A Framework: The AI Feature P&L
The organizations that will win the next phase of enterprise AI are not the ones deploying the most features. They are the ones that know which features are worth deploying. The mechanism is a feature-level P&L — applied before a feature ships and reviewed quarterly once it is in production.
| Dimension | What to Measure | Where It Lives | Who Owns It |
|---|---|---|---|
| Build Cost | Engineering hours + model eval cycles + prompt engineering + integration testing | Engineering | CTO / VP Engineering |
| Run Cost | Tokens × call volume + ops overhead + human review labor + maintenance | FinOps / Cloud | CTO + Finance |
| Hard Return | Time saved × fully-loaded cost, error reduction, revenue attribution, deflection rate | Finance + Product | CFO |
| Soft Return | CSAT delta, adoption rate, decision quality, time-to-market acceleration | Product | CPO |
The governing principle is straightforward: if this table cannot be completed before a feature ships, the feature is not ready to ship. The build cost column should be known. The run cost should be modeled from expected call volume. The return should be defined in terms that finance can validate — not productivity proxies that engineering self-reports.

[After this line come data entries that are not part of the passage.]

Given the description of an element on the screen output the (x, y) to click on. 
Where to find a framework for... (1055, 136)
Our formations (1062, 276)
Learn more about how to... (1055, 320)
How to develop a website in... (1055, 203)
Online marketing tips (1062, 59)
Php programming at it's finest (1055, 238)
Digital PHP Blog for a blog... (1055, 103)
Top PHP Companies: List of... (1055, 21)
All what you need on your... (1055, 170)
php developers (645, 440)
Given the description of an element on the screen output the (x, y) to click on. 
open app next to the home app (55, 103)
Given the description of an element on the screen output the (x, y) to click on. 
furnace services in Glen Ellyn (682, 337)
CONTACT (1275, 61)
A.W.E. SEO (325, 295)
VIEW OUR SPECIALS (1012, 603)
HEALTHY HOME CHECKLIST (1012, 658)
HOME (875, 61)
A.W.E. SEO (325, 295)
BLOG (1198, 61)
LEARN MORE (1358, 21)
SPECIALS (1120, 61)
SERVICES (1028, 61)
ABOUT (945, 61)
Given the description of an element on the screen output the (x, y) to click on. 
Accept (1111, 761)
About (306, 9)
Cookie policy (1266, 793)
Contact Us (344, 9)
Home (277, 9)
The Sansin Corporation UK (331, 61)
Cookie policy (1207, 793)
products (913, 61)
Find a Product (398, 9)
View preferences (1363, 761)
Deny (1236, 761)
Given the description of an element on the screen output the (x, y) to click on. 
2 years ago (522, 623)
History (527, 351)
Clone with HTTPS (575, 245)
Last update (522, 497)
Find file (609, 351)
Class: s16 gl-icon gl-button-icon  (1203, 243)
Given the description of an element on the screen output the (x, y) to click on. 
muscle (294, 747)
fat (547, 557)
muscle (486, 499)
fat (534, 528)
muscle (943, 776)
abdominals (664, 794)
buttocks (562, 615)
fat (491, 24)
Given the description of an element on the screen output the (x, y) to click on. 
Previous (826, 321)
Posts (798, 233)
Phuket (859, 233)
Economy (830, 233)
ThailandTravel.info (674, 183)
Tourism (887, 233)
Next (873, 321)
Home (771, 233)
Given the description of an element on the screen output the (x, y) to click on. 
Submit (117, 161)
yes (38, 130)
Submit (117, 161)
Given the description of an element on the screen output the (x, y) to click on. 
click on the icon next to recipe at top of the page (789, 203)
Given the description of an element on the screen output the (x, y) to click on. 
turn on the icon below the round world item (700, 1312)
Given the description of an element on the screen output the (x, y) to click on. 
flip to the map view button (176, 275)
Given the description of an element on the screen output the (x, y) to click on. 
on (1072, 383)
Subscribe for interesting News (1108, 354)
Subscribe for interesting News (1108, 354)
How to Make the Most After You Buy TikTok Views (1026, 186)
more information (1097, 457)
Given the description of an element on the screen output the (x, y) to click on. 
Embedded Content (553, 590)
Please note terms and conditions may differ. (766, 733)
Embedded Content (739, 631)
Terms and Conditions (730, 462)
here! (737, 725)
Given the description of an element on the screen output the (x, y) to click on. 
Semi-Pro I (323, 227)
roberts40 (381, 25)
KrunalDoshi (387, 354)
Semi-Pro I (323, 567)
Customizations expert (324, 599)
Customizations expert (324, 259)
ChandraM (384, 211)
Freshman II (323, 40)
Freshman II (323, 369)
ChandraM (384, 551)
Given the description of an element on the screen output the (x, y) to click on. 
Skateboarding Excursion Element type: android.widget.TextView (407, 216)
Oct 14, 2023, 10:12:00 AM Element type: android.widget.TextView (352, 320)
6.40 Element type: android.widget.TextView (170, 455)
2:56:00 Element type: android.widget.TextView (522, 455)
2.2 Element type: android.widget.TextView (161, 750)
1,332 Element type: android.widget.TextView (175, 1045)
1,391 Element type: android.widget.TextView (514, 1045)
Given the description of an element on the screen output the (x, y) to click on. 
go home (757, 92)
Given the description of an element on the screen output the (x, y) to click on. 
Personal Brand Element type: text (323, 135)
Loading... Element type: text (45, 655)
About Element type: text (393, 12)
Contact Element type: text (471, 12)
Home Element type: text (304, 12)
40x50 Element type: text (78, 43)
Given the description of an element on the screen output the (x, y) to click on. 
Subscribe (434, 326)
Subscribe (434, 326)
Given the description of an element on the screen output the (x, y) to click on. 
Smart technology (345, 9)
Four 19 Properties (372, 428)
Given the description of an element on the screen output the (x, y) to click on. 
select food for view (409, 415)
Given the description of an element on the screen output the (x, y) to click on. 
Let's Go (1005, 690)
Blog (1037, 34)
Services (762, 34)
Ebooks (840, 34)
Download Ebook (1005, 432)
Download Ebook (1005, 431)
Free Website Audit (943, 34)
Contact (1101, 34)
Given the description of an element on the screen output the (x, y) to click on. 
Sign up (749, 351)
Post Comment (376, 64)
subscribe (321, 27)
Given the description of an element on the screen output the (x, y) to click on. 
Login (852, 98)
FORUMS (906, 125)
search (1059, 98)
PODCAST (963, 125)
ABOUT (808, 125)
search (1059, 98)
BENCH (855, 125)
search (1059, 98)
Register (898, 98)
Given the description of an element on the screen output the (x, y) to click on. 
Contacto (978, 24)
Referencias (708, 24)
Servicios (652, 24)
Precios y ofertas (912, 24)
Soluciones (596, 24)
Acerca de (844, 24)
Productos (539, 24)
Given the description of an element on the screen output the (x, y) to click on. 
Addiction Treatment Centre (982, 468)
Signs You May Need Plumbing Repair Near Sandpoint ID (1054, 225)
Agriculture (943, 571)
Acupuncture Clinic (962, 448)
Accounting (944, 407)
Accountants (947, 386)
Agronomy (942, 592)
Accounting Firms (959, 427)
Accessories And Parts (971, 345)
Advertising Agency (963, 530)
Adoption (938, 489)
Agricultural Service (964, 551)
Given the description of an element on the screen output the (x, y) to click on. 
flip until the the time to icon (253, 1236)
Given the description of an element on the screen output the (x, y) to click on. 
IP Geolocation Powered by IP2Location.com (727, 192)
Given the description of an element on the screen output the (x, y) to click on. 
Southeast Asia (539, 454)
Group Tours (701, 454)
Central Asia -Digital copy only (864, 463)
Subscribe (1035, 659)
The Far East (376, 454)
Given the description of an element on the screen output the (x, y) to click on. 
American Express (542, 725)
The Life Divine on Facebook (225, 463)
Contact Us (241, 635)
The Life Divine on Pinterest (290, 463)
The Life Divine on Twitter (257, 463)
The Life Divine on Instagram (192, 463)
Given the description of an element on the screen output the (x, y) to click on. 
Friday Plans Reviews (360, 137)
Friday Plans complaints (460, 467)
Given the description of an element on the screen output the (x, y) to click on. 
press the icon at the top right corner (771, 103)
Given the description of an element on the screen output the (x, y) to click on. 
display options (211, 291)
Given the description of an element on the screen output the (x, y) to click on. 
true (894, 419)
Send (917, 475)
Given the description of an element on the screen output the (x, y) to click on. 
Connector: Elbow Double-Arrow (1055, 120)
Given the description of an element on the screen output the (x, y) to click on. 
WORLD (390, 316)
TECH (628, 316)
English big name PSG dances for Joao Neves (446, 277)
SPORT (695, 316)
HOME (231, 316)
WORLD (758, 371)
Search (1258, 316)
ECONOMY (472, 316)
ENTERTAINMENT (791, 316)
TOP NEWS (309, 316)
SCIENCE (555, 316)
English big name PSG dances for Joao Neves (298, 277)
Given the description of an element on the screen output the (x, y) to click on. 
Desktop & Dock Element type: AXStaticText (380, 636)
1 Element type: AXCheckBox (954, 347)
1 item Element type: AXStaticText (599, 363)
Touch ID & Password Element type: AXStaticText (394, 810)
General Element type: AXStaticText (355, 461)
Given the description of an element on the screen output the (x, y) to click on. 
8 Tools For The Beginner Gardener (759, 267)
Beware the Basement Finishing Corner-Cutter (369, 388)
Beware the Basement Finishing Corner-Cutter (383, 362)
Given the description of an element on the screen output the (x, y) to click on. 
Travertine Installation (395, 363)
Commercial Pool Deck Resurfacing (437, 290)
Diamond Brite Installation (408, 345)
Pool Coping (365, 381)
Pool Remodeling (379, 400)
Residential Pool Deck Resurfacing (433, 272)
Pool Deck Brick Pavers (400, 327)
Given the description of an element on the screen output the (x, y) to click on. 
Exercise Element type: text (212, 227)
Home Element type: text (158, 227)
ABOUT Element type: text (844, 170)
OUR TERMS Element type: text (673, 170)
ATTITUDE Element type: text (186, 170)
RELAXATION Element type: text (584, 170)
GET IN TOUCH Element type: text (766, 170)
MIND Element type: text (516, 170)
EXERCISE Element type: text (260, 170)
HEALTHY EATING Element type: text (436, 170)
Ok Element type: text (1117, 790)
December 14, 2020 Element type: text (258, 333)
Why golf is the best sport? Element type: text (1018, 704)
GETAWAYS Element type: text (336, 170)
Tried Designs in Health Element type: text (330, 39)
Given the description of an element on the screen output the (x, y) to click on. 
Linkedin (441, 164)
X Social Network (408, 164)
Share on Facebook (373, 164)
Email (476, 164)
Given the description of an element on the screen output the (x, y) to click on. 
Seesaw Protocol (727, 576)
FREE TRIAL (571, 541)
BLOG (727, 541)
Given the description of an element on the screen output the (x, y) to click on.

For features already in production without this discipline applied, the retrofit process starts with instrumentation: adding attribution tags to existing LLM calls, pulling cost data for the trailing 90 days, and mapping that cost against the business outcome metrics the feature was built to move. Most organizations will find surprises in both directions — features that looked expensive but are returning strong value, and features that looked cheap but are consuming resources against negligible return.
The Call to Action for Technology Executives
This is a leadership discipline problem before it is a tooling problem. The tools to instrument AI costs, attribute them to features, and model unit economics exist and are maturing rapidly. What is missing is the organizational will to use them — and a CTO willing to make feature-level economic accountability a first-class concern.
The companies that establish this discipline now will have a compounding advantage: the data to make better deployment decisions, the credibility to answer the board's ROI question with specificity, and the economic model to deploy AI at scale without the consumption surprises that are derailing many enterprise programs today.
AI ROI is not a portfolio metric. It never was. The executives who internalize that earliest will define the next phase of enterprise AI — not by deploying the most, but by understanding what they have deployed.